What lines of the data include the string "thumbnail"? Copy them all.
****
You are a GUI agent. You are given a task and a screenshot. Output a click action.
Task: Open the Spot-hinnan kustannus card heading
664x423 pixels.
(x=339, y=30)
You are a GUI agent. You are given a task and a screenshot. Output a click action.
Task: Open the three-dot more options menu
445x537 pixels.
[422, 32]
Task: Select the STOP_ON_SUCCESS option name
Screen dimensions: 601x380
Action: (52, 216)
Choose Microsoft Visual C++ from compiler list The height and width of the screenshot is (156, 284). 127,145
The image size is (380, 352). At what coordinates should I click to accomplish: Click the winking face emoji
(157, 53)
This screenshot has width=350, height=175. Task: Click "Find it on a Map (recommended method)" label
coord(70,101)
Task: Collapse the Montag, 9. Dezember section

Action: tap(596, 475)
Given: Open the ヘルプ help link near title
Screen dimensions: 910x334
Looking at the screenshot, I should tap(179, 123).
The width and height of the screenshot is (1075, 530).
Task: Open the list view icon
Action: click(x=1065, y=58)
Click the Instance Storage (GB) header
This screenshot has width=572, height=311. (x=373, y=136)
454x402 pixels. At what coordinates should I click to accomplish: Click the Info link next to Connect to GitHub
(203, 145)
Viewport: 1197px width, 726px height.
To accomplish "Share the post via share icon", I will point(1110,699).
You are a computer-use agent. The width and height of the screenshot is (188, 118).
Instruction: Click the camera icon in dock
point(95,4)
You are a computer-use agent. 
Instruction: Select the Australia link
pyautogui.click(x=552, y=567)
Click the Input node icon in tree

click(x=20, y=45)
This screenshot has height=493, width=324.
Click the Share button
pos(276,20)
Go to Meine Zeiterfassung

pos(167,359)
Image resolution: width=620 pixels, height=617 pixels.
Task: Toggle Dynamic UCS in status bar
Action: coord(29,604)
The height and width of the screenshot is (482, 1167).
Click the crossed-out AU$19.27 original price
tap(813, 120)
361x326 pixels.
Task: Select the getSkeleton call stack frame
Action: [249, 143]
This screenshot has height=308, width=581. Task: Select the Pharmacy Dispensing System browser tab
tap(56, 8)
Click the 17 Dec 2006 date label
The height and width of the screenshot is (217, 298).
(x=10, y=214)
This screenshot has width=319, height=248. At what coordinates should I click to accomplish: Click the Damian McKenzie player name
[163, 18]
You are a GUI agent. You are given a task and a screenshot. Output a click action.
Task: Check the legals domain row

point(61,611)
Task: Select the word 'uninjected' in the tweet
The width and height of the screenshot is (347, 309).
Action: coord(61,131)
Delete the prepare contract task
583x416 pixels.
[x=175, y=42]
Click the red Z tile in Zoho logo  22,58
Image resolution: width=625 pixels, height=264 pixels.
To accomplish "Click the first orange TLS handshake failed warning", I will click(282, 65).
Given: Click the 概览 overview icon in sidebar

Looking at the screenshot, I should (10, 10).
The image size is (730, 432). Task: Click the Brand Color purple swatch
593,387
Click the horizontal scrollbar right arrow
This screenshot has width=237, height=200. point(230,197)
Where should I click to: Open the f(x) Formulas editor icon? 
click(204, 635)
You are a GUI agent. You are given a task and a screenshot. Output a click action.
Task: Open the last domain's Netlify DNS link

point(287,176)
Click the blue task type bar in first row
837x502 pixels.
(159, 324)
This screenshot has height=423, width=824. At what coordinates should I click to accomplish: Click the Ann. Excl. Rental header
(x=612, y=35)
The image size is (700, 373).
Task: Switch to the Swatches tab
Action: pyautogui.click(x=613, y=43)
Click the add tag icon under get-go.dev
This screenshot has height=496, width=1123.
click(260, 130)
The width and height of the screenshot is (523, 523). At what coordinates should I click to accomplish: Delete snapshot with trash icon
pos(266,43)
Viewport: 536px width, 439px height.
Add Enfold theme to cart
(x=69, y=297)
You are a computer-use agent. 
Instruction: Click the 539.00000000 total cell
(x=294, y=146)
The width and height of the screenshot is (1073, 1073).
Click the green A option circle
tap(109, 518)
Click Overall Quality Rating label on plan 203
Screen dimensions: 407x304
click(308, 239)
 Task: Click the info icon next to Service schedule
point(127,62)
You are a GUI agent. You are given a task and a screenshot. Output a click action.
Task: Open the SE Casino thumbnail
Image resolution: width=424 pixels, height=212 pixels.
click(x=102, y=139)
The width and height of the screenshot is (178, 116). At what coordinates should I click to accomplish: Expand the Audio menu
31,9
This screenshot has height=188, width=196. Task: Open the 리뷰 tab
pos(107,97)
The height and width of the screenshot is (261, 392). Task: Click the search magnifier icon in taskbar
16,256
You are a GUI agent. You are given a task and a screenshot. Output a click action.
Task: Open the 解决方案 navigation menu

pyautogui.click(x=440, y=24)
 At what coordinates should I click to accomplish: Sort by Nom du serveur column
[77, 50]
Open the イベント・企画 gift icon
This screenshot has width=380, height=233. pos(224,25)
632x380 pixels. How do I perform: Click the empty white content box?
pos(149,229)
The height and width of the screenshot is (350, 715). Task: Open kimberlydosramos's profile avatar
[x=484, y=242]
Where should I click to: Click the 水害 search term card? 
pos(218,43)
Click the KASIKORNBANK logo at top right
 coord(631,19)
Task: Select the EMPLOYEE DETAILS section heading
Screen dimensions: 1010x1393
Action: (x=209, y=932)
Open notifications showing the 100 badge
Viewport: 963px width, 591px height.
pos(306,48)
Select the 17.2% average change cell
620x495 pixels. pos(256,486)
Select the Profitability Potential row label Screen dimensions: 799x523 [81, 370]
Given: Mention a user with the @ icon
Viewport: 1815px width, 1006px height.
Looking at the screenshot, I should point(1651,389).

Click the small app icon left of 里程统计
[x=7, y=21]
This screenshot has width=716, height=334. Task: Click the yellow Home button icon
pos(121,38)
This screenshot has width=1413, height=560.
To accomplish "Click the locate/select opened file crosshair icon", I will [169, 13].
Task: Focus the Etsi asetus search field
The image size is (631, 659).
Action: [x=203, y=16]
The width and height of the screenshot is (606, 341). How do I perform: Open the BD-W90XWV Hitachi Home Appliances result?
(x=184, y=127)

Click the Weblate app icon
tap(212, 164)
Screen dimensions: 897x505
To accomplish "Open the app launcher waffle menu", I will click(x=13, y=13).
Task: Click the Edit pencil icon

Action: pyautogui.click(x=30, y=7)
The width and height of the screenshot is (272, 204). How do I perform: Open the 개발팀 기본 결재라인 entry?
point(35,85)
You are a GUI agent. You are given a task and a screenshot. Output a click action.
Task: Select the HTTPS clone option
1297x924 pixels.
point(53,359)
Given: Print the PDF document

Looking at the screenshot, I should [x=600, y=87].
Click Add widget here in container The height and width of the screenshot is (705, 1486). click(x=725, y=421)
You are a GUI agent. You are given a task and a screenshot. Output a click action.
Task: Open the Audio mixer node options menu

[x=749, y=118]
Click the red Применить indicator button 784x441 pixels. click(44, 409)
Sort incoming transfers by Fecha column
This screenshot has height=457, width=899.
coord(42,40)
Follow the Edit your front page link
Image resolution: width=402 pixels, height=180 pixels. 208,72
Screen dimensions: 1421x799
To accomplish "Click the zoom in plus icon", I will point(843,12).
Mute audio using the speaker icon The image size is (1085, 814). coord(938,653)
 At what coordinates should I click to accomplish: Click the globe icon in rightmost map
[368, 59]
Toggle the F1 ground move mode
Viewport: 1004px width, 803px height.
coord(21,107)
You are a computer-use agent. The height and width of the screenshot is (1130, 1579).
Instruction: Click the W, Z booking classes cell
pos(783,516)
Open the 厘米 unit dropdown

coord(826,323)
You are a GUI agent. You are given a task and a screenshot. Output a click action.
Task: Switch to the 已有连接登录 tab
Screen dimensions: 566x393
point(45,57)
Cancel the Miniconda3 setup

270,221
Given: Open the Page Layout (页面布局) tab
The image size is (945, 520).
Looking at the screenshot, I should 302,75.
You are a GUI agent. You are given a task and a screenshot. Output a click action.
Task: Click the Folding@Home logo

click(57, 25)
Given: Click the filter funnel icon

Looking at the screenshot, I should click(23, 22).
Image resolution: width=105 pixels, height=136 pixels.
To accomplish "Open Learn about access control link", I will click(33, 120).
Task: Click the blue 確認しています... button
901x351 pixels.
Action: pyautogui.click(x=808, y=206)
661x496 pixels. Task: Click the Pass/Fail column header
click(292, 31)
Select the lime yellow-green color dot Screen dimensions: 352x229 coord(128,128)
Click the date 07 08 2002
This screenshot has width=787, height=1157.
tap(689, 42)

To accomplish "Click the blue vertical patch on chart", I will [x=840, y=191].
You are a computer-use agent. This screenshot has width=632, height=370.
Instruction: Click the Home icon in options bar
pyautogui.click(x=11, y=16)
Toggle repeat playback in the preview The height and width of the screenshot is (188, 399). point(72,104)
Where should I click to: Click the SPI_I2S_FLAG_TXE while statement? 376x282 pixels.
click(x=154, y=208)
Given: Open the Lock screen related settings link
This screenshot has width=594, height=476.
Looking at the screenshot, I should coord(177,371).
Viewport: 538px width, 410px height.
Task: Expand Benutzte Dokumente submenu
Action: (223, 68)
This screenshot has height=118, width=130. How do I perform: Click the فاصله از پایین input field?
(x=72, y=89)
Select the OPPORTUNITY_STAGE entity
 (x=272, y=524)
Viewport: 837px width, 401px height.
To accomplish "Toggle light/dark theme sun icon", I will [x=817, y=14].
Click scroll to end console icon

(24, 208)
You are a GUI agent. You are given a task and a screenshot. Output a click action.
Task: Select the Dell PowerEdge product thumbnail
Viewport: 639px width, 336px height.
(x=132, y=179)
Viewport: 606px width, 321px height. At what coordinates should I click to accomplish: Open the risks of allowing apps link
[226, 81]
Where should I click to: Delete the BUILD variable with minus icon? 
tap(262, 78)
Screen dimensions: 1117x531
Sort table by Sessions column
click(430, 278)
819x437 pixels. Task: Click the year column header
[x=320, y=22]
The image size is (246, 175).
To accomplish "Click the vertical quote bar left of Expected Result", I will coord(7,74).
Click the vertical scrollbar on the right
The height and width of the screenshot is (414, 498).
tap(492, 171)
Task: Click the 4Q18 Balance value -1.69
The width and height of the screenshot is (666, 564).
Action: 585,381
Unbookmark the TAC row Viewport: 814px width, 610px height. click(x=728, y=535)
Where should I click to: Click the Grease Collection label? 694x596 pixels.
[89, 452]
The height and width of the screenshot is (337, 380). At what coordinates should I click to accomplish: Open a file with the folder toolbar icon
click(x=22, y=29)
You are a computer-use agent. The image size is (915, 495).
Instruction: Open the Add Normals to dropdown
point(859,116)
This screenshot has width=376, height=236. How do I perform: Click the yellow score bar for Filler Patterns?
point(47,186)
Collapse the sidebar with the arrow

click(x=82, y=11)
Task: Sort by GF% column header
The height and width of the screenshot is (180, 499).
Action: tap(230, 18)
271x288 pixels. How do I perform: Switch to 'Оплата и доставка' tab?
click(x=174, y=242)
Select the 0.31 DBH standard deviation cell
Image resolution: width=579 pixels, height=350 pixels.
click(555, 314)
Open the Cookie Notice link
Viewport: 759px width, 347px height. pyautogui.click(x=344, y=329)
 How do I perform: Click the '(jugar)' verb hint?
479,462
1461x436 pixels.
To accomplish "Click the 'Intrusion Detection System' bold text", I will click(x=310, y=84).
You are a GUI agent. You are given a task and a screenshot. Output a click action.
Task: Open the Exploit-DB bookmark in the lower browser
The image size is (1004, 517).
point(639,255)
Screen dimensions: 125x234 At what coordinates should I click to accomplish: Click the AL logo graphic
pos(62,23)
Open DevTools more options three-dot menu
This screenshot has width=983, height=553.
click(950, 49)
****
» **RESULT OF THE TASK**
Task: Open the SE Casino thumbnail
Task: Select the Dell PowerEdge product thumbnail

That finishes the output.